With the electrodes in place, the patients play the memory game, and Ofen and her team collect iEEG recordings, which they believe will provide unique insights about the neural basis of memory in the developing brain.

"Functional MRI can show how brain regions communicate based on blood dynamics, not electrical activity, while EEG charts electrical activity with limited information about where it originates," she said. "Measurements from an iEEG will give us time precision that fMRI doesn't have and spatial specificity that EEG lacks.

"The opportunity is fantastic: It's spatial and temporal precision at levels that no other method provides."

Ofen plans to investigate memory retrieval via two complementary processes that occur in the brain: enactment of strategic control mediated by the prefrontal cortex, and representation of mnemonic content in the medial temporal lobe and visual cortices.

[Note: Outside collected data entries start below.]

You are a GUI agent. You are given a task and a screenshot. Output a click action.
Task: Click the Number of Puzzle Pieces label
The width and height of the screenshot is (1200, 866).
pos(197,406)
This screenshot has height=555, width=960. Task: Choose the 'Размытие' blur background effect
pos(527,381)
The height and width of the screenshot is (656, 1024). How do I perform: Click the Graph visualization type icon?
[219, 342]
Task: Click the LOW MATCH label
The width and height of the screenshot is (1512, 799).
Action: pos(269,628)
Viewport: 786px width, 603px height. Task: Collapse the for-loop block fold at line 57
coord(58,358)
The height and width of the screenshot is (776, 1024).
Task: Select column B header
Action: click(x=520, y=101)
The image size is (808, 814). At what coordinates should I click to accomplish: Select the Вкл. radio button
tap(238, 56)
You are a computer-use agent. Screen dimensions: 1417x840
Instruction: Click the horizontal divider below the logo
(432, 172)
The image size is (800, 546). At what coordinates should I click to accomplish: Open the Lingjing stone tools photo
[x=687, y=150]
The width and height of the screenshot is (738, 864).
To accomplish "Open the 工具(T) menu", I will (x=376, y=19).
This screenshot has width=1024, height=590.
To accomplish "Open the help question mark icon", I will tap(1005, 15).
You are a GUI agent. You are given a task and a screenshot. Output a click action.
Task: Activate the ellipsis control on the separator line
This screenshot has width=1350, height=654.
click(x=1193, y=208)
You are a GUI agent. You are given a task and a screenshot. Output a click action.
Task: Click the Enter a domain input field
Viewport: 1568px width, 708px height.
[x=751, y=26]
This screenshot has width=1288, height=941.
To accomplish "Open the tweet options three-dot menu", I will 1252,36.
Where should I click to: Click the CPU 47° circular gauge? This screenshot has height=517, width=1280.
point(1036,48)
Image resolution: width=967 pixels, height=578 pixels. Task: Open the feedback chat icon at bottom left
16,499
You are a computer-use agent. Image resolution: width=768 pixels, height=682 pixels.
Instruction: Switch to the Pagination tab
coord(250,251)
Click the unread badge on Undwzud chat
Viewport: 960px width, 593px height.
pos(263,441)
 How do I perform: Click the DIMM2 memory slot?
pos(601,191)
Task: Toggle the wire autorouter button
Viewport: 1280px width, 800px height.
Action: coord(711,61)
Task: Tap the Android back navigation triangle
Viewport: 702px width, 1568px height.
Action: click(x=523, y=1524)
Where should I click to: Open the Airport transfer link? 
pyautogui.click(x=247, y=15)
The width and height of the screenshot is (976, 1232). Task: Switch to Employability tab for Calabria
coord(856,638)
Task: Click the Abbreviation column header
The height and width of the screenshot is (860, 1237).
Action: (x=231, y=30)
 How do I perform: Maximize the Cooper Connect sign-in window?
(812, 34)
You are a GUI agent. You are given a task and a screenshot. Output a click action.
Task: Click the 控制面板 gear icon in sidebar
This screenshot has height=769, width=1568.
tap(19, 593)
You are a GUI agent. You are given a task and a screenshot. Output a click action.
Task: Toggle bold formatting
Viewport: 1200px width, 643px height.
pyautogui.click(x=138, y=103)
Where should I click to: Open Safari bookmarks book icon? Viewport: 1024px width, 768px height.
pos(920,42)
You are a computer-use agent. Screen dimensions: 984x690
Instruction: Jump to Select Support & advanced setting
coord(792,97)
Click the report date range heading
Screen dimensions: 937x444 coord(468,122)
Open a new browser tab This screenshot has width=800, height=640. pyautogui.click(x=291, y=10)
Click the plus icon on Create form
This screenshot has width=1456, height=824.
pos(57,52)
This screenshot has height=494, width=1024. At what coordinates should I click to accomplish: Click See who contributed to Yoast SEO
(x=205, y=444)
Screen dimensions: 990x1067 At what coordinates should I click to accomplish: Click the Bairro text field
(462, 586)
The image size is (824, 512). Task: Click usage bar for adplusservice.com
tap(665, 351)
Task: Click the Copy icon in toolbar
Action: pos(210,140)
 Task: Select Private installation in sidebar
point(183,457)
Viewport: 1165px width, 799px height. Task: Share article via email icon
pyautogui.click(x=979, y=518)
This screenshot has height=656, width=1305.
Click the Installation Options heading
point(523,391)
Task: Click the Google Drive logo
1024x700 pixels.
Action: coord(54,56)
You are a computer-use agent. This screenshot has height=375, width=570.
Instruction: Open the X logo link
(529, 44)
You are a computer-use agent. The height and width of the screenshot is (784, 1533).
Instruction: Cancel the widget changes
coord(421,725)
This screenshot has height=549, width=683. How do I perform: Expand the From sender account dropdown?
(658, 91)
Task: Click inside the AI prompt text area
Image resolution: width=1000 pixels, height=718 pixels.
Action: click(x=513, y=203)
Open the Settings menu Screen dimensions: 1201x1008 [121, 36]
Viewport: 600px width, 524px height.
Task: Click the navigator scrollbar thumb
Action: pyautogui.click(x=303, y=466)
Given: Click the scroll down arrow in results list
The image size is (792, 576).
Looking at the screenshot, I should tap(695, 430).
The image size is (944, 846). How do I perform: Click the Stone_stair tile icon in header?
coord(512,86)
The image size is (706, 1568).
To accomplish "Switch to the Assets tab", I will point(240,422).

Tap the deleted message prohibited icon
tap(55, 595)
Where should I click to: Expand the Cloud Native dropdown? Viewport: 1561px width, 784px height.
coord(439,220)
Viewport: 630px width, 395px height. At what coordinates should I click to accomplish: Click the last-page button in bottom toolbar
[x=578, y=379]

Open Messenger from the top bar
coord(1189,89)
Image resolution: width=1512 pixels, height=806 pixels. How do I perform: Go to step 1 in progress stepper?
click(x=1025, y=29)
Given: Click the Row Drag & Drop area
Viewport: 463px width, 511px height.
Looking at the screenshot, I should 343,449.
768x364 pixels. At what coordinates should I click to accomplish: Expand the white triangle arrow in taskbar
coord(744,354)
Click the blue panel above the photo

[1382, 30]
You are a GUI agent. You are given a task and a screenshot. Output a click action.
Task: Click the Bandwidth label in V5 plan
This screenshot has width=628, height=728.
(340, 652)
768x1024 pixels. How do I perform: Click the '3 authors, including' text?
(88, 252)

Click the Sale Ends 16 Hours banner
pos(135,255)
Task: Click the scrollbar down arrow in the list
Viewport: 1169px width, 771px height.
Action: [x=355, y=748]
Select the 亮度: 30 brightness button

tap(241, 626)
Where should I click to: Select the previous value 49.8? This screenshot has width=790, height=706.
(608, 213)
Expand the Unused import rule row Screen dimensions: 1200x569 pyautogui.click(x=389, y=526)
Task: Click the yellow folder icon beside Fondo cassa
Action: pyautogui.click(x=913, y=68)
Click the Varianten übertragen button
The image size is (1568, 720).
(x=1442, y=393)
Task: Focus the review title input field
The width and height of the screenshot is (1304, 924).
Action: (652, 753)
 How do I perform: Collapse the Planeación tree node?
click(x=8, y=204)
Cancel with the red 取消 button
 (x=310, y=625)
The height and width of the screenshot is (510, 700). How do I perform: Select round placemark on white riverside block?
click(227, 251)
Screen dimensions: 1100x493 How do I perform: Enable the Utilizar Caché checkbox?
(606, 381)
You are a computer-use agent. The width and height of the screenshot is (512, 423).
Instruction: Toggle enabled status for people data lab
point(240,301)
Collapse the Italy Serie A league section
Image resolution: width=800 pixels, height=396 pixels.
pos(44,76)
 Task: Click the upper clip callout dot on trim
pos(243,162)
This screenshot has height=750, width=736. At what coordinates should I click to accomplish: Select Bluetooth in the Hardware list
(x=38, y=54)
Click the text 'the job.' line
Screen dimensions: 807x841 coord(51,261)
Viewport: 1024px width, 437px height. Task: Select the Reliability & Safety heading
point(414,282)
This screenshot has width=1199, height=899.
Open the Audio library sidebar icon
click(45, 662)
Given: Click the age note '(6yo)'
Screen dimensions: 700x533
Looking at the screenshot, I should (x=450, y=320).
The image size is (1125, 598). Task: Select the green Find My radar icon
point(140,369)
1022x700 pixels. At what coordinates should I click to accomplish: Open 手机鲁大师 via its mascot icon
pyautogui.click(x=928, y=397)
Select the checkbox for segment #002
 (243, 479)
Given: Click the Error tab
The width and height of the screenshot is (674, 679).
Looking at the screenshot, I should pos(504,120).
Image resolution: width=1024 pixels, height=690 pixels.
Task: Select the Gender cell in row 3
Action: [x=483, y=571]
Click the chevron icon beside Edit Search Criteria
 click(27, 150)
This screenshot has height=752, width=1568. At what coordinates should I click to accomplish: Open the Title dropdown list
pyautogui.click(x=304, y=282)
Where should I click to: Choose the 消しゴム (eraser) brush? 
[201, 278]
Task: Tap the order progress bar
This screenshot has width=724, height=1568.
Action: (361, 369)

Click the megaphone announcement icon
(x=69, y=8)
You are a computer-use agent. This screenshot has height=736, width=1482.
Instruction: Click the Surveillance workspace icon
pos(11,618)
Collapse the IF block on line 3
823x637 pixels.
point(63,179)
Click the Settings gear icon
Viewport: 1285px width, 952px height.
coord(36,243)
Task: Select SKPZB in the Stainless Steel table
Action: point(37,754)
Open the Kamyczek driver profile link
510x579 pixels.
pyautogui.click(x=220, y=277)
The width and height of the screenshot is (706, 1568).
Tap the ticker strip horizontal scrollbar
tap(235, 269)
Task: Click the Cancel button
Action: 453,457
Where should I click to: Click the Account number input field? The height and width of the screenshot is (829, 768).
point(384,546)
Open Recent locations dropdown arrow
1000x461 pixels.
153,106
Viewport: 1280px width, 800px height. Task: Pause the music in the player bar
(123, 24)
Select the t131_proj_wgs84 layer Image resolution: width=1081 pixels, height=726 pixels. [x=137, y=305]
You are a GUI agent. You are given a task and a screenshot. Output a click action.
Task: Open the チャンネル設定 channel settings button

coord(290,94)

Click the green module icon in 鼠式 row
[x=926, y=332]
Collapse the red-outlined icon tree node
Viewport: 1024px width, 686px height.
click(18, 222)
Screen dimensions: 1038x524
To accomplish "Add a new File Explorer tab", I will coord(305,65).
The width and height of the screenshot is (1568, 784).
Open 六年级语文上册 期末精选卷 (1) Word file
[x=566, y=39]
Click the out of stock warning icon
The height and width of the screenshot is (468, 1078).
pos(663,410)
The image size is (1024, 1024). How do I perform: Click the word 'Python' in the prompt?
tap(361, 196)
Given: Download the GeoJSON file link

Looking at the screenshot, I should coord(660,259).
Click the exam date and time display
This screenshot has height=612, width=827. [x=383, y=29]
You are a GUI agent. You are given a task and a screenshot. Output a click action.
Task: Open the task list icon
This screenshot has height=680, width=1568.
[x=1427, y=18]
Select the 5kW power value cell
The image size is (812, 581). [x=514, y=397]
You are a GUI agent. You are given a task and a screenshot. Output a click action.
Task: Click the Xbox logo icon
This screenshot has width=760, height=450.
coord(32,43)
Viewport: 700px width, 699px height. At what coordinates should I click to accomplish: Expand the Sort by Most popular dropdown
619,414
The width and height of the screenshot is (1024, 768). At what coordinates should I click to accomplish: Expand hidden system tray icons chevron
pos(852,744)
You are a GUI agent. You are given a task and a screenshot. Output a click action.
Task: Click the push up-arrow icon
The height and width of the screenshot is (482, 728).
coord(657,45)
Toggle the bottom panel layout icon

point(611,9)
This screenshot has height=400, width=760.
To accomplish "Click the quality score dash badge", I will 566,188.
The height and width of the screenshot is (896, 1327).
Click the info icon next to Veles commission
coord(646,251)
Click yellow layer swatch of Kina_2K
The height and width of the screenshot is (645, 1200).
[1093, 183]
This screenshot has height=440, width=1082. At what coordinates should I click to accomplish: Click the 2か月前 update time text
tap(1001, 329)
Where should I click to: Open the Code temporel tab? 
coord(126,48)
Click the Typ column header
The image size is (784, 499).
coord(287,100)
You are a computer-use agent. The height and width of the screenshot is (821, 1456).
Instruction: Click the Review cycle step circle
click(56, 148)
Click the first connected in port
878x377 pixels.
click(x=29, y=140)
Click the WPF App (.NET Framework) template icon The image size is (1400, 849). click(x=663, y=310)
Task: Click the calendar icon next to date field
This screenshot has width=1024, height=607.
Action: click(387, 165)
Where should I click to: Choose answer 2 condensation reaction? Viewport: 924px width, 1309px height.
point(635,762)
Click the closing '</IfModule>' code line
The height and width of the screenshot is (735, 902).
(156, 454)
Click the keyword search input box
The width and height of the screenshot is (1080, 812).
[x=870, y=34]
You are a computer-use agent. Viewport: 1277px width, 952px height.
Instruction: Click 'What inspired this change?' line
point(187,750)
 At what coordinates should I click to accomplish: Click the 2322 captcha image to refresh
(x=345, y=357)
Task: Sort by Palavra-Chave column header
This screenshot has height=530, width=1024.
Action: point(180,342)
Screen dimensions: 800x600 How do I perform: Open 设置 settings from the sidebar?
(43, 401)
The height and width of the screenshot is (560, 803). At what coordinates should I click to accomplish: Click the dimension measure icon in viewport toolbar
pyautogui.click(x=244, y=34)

"Our hypothesis is that the improvement in memory ability between childhood and adulthood is largely supported by the development of what occurs in the prefrontal cortex, while what occurs in the medial temporal lobe and visual cortices is mostly stable across development," she said.

The study will test this hypothesis with iEEG data from 50 pediatric epilepsy patients as well as longitudinal fMRI data from 100 typically developing children, adolescents and young adults. The brain signatures of memory retrieval that will be identified in the prefrontal cortex, medial temporal lobe and visual cortices will then serve to test individual differences in scores on standardized memory tests.

Ofen said that determining what allows older children to do better on memory tasks could shed light on which neurophysiological aspects aren't maturing or developing optimally in children with inadequate memory development. The study also could impact research into other cognitive abilities.

"This work has the potential to open new dimensions in understanding brain development with more localized, temporally precise measures than ever before," she said. "This method provides a new host of opportunities to explore from this very rich signal."